Y sí, desde adentro nos podemos defenestrar, criticar, pelear. Pero guay de que se les ocurra a los de afuera.
«Los hermanos sean unidos, esa es la ley primera, tengan unión verdadera en cualquier tiempo que sea, porque si entre ellos pelean, se los devoran los de afuera»,
Recordemos que José Hernandez publicó en tiempos virulentos, en los que Unitarios se imponían sobre Federales, Mitre y Sarmiento hostigaban y oprimían al gaucho y al indio, y el desierto era un lugar de escape y confrontación. Después de la campaña del desierto de Roca, el país se unificó, y Hernandez se integra a la pacificación. Desde ese lugar aconseja a sus hermanos. El viejo Vizcacha es un adelanto de la ultraderecha neoliberal que padecemos. (Chiste).

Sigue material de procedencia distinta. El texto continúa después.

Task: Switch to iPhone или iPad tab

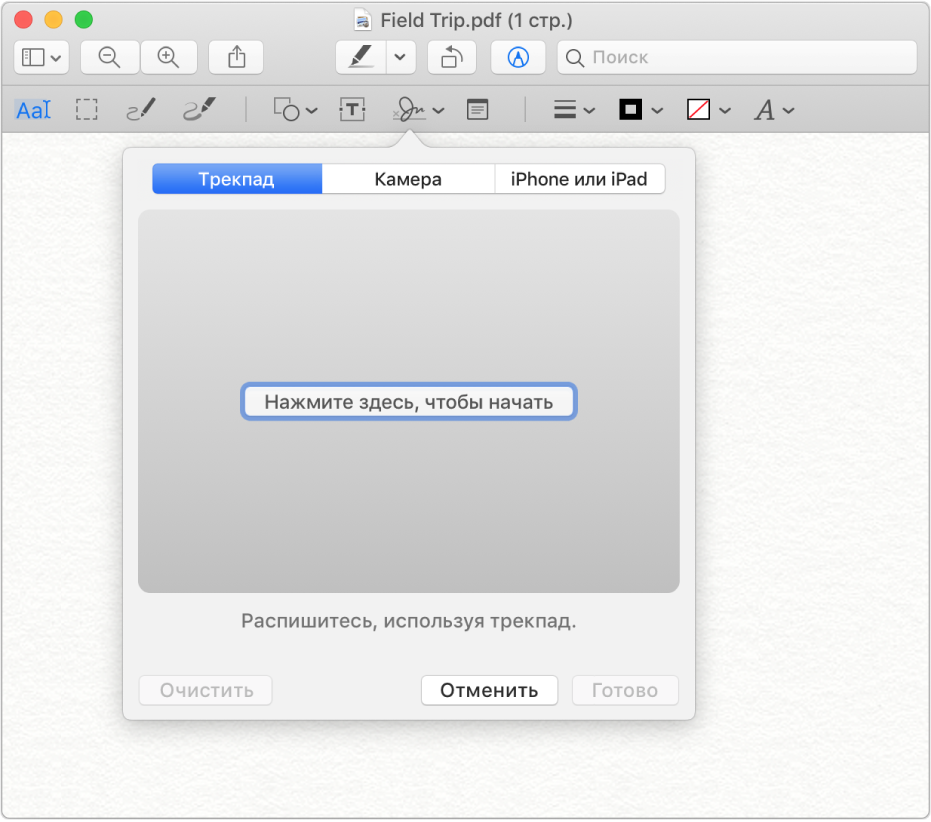Action: click(x=580, y=179)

Volviendo al tema, últimamente leo bastante sobre nuestra Historia, algo muy recomendable para todos, viejos y jóvenes, saber qué fuimos y qué somos, nos da un panorama de qué podemos ser.
Es tal la destrucción que pretenden llevar adelante, con la batalla cultural que quieren imponer a toda costa, y lo único que terminan logrando, es la unión de los argentinos para defender nuestra identidad, mucho más profunda y arraigada de lo que estos tecnofachos creen, en su omnipotencia megalómana de incidir en la Historia de la Humanidad.
Serán apenas los que removieron la tierra para que los demás podamos volver a sembrar.
Son tiempos apasionantes.
Aprendo varias cosas nuevas. El soft power. El poder blando. Imponerse por atracción, afinidad y no por la violencia y la fuerza. Es lo que sucedió con la banderita de Malvinas. La empatía generada en tantas regiones, otrora colonias inglesas, que sufrieron en esa condición. La juventud se enteró de qué pasa y qué pasó en las Malvinas. El poder blando del deporte y la cultura.
Otra idea que adopté de Roger Hallam, uno de los fundadores de XR, Extinction or Rebellion, preso por organizar acciones pacíficas de desobediencia civil en pos de cambiar la matriz fósil de la energía, que contribuye al aumento del calentamiento global, ya vemos como los mares se comen las costas y en los veranos se incendian los bosques; él espera el advenimiento de «líderes proféticos» para hacer frente al enorme cambio, que no sucederá sin dolor, y nos espera. Todavía nos hacemos los tontos. Me incluyo.
En esta menesunda de ideas que emerge en todos lados, veo una época efervescente, propicia a crear un nuevo orden en este caos, el desorden es una nueva forma de orden, y también escucho voces avanzadas que van guiando el conocimiento colectivo, mi siempre nombrada Noósfera.
Demos gracias de pertenecer a este salto evolutivo, que nos da la posibilidad de tanto crecimiento personal.
El ser argentino reluce en todas sus formas con esta reivindicación popular.
Como digo en Shambhala, somos amigables y amigueros, recibimos a todos con los brazos abiertos, con educación y salud gratuita, el crisol de razas y culturas nos hace hospitalarios, somos rápidos de entendedera, nos damos maña para todo, siempre damos la nota en el concierto de las Naciones.
¿Si somos clasistas? Sí, pero eso lo dejamos para otro posteo.
Chau, negros cabeza, a seguir peleando. (Y a mucha honra).